--- DATA IN THIS EXERCISE ---
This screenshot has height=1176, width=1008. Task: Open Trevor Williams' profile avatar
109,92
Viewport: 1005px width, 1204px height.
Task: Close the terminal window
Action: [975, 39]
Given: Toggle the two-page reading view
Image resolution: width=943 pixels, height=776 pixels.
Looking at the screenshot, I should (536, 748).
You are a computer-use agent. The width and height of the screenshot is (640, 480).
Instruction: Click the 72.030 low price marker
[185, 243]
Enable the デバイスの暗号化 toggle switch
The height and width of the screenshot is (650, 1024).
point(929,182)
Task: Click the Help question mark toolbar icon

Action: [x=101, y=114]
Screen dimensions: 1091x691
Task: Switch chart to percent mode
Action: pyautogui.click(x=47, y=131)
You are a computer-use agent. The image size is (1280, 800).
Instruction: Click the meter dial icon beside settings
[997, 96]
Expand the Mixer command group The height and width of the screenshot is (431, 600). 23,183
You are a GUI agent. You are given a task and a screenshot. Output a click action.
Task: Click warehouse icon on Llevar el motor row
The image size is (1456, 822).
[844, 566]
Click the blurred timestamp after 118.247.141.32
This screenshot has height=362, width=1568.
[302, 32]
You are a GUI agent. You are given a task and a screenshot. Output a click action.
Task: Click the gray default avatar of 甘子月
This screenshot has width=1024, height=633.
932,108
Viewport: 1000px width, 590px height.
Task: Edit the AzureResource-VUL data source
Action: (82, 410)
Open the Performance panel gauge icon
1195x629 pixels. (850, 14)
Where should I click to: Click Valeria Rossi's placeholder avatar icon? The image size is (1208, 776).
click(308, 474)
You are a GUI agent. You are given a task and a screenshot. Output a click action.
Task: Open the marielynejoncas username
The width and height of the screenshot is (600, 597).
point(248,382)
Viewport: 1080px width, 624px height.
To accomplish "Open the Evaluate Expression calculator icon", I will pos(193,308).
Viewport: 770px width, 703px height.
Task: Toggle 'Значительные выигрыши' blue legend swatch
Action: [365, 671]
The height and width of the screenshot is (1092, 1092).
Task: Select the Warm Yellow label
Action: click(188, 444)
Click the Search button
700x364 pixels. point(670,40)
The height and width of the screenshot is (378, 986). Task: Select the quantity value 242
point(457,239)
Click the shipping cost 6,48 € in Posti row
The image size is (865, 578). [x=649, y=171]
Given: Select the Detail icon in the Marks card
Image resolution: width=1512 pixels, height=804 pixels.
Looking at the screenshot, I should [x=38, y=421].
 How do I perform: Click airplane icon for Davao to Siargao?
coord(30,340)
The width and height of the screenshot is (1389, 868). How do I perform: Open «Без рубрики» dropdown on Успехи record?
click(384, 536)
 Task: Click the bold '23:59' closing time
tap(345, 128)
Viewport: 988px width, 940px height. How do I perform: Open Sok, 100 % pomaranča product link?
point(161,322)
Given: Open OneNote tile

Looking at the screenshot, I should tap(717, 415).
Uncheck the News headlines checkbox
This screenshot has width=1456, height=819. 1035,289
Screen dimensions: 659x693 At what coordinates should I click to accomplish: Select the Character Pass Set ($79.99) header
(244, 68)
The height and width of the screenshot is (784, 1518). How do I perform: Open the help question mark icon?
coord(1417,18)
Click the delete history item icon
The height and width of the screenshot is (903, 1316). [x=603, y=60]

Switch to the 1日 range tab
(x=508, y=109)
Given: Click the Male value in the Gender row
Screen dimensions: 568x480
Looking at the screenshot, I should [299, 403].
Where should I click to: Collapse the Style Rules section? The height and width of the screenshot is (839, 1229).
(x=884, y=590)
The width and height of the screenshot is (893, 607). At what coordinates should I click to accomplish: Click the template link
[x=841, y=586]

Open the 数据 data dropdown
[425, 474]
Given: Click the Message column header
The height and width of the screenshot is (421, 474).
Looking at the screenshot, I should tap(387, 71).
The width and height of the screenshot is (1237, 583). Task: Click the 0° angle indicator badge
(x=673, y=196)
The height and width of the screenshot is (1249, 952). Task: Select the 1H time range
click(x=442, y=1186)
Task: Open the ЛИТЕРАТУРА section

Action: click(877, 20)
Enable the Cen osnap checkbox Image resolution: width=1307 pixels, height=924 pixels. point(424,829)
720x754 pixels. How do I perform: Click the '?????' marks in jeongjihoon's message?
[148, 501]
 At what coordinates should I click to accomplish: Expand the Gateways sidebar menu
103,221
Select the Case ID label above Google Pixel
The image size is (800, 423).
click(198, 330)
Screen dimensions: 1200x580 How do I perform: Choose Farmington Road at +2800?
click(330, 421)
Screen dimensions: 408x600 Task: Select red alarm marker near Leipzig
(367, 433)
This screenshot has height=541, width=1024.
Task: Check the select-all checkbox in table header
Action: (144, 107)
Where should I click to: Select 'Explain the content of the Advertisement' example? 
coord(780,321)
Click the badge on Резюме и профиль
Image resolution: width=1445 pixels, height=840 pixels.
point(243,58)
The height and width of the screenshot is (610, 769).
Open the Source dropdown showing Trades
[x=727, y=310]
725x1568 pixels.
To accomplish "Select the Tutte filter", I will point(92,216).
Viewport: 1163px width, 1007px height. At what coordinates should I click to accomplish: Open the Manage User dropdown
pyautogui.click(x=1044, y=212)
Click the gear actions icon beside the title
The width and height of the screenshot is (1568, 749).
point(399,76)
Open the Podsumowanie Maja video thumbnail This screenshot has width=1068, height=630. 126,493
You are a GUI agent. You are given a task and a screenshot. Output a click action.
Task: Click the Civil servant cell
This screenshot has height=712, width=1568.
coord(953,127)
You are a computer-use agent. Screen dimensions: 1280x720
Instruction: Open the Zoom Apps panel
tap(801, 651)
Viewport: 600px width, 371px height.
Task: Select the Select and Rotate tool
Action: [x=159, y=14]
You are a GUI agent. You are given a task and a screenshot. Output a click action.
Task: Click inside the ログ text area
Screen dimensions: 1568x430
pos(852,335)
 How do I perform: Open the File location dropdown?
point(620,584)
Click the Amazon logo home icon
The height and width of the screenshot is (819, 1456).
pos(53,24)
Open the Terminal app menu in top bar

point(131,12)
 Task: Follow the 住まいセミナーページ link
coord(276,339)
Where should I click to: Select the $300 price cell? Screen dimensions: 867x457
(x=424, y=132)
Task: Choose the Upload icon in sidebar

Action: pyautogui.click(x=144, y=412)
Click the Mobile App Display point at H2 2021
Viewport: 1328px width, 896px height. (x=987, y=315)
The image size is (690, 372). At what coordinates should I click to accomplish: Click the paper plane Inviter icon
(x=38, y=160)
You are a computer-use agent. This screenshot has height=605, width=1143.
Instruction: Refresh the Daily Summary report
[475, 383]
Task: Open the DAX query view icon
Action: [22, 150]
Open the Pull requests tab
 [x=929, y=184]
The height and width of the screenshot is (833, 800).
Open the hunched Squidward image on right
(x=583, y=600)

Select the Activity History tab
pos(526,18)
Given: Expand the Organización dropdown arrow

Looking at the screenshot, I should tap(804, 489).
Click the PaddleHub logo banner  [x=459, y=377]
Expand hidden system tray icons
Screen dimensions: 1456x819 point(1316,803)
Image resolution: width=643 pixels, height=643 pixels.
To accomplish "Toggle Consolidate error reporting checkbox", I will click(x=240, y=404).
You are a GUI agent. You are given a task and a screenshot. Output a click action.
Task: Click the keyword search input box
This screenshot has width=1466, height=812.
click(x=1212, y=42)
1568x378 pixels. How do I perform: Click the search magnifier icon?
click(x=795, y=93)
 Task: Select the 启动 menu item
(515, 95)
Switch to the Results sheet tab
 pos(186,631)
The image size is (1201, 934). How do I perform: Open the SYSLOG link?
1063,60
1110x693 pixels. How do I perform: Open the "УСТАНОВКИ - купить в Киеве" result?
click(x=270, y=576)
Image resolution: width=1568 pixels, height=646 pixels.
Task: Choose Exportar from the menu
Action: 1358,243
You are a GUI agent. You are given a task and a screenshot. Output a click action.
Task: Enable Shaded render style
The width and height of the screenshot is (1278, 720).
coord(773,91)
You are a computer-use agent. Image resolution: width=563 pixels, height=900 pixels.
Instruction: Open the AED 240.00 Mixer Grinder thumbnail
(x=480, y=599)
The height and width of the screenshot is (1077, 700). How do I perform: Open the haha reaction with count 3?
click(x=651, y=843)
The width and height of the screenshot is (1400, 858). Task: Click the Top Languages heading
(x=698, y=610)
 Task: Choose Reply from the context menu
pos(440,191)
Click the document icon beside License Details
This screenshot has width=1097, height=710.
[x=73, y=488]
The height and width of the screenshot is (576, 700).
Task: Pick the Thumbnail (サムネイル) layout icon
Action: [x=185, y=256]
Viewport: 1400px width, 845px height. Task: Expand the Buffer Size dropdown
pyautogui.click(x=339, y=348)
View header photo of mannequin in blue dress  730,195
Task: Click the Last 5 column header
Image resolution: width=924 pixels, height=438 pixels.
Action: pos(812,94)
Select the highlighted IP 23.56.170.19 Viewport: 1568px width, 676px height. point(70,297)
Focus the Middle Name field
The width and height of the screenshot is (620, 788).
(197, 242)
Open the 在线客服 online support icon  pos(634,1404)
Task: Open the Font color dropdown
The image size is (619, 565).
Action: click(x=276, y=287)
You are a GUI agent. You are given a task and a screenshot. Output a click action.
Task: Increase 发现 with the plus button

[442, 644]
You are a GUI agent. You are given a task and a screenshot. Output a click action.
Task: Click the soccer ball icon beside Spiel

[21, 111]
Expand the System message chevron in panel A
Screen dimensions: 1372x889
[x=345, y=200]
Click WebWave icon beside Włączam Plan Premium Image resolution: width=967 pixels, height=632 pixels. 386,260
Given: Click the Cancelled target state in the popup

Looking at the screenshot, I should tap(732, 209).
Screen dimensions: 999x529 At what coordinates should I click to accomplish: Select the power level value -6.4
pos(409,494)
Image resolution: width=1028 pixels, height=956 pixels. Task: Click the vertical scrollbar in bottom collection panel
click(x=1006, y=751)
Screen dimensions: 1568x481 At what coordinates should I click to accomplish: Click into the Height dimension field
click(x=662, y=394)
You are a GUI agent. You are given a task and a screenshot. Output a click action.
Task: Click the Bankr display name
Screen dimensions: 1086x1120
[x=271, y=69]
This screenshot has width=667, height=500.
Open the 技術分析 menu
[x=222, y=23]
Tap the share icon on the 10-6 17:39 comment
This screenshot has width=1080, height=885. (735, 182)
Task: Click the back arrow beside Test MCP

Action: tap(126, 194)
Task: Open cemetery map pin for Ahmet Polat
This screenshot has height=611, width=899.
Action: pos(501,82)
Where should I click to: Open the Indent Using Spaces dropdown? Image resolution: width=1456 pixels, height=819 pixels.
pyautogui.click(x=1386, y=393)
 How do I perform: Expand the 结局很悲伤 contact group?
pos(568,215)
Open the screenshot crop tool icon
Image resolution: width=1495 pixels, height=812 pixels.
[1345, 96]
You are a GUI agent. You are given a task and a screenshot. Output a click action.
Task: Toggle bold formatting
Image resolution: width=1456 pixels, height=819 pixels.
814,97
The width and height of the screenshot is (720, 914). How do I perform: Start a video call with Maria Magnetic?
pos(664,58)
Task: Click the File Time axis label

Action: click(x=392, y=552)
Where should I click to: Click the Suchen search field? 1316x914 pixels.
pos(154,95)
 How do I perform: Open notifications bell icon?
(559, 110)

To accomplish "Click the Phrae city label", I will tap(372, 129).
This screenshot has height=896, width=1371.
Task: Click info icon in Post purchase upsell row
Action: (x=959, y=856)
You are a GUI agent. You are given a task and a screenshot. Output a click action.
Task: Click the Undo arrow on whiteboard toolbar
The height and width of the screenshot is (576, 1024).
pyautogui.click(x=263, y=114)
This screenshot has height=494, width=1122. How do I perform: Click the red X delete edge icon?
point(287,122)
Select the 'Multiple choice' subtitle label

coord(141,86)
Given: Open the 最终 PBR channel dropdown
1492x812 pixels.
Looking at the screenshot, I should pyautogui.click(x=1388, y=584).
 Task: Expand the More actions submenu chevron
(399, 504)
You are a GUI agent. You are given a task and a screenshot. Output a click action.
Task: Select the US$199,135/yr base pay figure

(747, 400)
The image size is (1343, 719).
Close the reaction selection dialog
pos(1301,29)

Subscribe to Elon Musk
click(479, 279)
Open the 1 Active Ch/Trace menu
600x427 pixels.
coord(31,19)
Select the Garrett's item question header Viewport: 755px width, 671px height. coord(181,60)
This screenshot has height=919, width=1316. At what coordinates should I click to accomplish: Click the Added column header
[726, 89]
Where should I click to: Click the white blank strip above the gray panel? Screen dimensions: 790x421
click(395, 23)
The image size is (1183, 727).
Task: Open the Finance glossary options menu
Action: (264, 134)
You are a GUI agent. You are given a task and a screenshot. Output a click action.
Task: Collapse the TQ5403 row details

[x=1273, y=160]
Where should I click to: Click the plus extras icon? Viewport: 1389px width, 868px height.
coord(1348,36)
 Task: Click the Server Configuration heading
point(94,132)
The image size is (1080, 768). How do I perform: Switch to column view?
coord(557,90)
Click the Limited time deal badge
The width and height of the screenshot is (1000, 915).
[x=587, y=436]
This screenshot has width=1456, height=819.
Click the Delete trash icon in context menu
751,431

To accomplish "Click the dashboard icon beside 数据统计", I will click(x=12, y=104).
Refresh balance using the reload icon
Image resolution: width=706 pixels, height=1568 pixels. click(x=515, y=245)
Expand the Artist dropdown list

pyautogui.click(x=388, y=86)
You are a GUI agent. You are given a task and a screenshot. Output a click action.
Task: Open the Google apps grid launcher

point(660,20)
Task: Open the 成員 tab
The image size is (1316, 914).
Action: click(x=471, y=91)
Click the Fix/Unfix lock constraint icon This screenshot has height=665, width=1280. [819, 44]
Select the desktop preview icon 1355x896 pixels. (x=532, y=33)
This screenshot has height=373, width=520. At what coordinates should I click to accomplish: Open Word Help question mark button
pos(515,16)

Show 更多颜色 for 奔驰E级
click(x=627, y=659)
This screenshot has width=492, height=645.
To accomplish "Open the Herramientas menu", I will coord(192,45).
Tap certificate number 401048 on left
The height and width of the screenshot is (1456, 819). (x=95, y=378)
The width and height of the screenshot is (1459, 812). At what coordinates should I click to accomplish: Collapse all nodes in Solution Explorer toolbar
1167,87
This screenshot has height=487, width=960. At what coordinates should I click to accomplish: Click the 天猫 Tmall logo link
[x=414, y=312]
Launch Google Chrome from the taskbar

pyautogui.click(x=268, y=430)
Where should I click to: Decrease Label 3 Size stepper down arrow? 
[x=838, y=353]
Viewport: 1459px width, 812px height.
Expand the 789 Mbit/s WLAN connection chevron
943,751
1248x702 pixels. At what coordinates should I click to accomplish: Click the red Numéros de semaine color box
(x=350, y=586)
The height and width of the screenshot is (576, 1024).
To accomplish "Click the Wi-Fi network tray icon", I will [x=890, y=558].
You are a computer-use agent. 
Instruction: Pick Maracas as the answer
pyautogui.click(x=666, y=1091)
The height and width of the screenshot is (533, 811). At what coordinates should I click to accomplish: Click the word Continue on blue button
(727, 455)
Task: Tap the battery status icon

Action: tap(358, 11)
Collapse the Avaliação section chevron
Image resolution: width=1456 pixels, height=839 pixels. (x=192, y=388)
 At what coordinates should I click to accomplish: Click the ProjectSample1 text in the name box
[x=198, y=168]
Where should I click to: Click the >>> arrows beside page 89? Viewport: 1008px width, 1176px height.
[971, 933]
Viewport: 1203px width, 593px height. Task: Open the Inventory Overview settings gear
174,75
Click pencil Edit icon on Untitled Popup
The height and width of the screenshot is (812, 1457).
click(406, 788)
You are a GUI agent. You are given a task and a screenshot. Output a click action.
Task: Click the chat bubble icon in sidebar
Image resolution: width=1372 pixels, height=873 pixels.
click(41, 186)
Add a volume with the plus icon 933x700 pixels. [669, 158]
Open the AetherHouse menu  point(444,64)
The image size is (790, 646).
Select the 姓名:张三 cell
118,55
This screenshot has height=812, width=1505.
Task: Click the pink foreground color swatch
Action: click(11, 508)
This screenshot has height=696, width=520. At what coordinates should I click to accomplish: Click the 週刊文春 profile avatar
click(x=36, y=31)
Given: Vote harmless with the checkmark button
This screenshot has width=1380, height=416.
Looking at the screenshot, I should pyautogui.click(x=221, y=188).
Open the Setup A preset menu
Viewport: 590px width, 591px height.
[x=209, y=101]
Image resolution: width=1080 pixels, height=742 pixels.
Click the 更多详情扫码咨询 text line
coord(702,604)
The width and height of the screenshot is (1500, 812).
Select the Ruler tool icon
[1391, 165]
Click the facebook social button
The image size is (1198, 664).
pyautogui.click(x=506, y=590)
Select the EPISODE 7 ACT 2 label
---
**EXERCISE OBJECTIVE**. In the records, substitute "Command" for every "Instruction" in the part that opens with the line containing "Given: Toggle the two-page reading view" and closes with the line containing "1195x629 pixels. (850, 14)". Give only that part, with nothing else changed.

**THE SOLUTION**.
Given: Toggle the two-page reading view
Image resolution: width=943 pixels, height=776 pixels.
Looking at the screenshot, I should (536, 748).
You are a computer-use agent. The width and height of the screenshot is (640, 480).
Command: Click the 72.030 low price marker
[185, 243]
Enable the デバイスの暗号化 toggle switch
The height and width of the screenshot is (650, 1024).
point(929,182)
Task: Click the Help question mark toolbar icon

Action: [x=101, y=114]
Screen dimensions: 1091x691
Task: Switch chart to percent mode
Action: pyautogui.click(x=47, y=131)
You are a computer-use agent. The image size is (1280, 800).
Command: Click the meter dial icon beside settings
[997, 96]
Expand the Mixer command group The height and width of the screenshot is (431, 600). 23,183
You are a GUI agent. You are given a task and a screenshot. Output a click action.
Task: Click warehouse icon on Llevar el motor row
The image size is (1456, 822).
[844, 566]
Click the blurred timestamp after 118.247.141.32
This screenshot has height=362, width=1568.
[302, 32]
You are a GUI agent. You are given a task and a screenshot. Output a click action.
Task: Click the gray default avatar of 甘子月
This screenshot has width=1024, height=633.
932,108
Viewport: 1000px width, 590px height.
Task: Edit the AzureResource-VUL data source
Action: (82, 410)
Open the Performance panel gauge icon
1195x629 pixels. (850, 14)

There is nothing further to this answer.